● WORK TO COMPLETE:
No line before the one containing "At what coordinates should I click to accomplish: Click the +" is to be output; retype exactly that line and all lines that follow it to the end of the records.

● TASK MATERIAL:
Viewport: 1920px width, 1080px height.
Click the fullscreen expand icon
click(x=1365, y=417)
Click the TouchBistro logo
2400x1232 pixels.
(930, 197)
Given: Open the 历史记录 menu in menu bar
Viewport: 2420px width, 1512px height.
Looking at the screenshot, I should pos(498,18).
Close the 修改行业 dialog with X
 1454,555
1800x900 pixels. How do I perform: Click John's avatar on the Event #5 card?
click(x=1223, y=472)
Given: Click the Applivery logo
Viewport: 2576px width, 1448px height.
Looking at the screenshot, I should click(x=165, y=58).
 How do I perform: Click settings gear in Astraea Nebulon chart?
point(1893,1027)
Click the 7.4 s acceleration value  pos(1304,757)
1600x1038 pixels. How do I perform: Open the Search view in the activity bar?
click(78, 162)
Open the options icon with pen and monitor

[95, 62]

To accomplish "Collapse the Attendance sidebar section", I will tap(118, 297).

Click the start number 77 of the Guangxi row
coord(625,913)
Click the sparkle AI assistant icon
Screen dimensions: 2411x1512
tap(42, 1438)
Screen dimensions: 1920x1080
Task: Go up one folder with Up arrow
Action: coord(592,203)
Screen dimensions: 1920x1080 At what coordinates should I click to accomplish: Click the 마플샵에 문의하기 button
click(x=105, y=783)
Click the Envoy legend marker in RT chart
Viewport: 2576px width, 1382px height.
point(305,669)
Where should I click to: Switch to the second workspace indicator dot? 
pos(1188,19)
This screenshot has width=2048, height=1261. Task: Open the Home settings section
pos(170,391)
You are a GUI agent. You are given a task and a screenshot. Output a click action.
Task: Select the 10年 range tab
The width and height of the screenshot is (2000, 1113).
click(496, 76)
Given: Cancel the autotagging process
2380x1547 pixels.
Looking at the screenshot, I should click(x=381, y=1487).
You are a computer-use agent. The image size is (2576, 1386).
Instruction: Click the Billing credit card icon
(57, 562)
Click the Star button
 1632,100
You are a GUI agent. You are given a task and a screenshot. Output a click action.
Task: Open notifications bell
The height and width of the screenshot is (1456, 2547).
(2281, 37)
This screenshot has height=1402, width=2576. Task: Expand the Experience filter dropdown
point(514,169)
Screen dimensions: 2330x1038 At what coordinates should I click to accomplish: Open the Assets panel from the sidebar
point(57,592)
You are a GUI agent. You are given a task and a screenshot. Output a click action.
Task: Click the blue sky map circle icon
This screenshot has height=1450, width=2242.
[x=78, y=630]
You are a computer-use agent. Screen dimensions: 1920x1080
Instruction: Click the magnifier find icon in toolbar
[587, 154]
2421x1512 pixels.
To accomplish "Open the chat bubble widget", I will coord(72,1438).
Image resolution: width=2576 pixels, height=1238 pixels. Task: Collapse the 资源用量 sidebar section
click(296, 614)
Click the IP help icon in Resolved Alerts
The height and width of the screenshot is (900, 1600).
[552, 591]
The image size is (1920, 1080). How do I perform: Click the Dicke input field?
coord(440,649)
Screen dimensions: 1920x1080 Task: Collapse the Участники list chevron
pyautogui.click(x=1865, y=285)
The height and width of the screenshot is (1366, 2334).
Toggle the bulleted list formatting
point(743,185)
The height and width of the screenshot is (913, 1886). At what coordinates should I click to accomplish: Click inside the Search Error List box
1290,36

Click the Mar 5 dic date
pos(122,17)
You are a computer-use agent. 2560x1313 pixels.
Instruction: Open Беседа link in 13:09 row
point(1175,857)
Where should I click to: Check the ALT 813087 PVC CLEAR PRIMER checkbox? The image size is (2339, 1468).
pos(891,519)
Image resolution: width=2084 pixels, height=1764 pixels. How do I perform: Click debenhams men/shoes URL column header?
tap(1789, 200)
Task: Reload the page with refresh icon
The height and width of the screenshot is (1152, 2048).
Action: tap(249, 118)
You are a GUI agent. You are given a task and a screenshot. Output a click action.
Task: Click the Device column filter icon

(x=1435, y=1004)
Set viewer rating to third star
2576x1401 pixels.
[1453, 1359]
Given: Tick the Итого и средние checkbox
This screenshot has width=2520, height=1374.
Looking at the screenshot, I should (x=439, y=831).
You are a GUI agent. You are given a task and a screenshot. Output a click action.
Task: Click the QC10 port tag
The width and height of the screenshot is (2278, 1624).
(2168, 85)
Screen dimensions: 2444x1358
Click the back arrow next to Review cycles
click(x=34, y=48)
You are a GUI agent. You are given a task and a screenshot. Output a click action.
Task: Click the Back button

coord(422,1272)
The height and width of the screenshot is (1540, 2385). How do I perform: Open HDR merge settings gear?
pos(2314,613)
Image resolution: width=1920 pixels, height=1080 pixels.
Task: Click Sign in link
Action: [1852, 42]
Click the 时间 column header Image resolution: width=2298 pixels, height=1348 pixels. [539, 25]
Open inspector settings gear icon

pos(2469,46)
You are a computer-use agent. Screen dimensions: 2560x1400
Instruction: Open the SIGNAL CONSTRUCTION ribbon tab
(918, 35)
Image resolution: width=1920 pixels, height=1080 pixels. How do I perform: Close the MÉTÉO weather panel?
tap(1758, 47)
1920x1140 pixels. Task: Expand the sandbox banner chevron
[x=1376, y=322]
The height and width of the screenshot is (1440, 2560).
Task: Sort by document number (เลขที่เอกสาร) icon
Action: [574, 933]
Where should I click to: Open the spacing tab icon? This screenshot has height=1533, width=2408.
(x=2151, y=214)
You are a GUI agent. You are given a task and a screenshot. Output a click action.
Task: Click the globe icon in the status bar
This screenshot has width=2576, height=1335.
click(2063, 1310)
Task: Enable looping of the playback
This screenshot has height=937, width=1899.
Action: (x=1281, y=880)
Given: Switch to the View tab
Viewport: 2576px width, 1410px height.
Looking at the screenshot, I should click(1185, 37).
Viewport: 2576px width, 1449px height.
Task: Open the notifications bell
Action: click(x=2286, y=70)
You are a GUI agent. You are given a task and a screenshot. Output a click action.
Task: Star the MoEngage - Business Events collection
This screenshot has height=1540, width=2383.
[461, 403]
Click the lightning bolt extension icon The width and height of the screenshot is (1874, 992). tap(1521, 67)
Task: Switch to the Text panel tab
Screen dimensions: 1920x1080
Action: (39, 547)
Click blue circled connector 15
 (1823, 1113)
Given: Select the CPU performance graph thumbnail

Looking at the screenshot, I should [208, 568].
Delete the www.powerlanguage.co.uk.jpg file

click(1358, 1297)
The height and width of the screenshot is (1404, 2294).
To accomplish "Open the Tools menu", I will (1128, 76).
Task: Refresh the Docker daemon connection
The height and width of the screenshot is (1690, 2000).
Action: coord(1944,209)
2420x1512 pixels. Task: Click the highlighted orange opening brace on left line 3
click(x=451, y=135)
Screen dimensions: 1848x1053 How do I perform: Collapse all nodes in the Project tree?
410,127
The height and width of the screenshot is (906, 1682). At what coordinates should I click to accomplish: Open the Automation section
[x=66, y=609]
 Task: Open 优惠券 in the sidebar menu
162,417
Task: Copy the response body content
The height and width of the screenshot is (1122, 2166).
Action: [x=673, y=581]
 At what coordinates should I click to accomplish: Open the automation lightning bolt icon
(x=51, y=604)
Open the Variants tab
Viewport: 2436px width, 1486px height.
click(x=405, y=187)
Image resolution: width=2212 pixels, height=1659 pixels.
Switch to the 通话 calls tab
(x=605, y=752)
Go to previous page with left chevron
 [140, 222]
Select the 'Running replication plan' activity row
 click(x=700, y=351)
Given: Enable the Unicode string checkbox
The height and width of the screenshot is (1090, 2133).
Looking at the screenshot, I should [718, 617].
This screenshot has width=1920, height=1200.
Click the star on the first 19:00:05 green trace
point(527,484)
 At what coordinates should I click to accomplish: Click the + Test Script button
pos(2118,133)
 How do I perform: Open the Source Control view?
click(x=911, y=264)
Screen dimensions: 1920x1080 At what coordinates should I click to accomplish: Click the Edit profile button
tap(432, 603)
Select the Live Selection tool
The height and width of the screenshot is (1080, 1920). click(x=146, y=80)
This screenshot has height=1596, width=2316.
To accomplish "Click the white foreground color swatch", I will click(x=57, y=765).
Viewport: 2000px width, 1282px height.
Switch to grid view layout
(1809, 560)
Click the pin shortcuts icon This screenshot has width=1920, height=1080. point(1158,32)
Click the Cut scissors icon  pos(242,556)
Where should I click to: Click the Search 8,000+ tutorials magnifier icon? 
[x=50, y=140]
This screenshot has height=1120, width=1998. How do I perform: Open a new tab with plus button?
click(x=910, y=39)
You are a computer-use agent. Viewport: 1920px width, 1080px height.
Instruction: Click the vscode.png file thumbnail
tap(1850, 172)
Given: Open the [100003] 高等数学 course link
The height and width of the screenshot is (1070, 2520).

● OUTPUT OF THE EXERCISE:
 At what coordinates should I click to accomplish: Click the + Test Script button
pos(2118,133)
 How do I perform: Open the Source Control view?
click(x=911, y=264)
Screen dimensions: 1920x1080 At what coordinates should I click to accomplish: Click the Edit profile button
tap(432, 603)
Select the Live Selection tool
The height and width of the screenshot is (1080, 1920). click(x=146, y=80)
This screenshot has height=1596, width=2316.
To accomplish "Click the white foreground color swatch", I will click(x=57, y=765).
Viewport: 2000px width, 1282px height.
Switch to grid view layout
(1809, 560)
Click the pin shortcuts icon This screenshot has width=1920, height=1080. point(1158,32)
Click the Cut scissors icon  pos(242,556)
Where should I click to: Click the Search 8,000+ tutorials magnifier icon? 
[x=50, y=140]
This screenshot has height=1120, width=1998. How do I perform: Open a new tab with plus button?
click(x=910, y=39)
You are a computer-use agent. Viewport: 1920px width, 1080px height.
Instruction: Click the vscode.png file thumbnail
tap(1850, 172)
Given: Open the [100003] 高等数学 course link
The height and width of the screenshot is (1070, 2520).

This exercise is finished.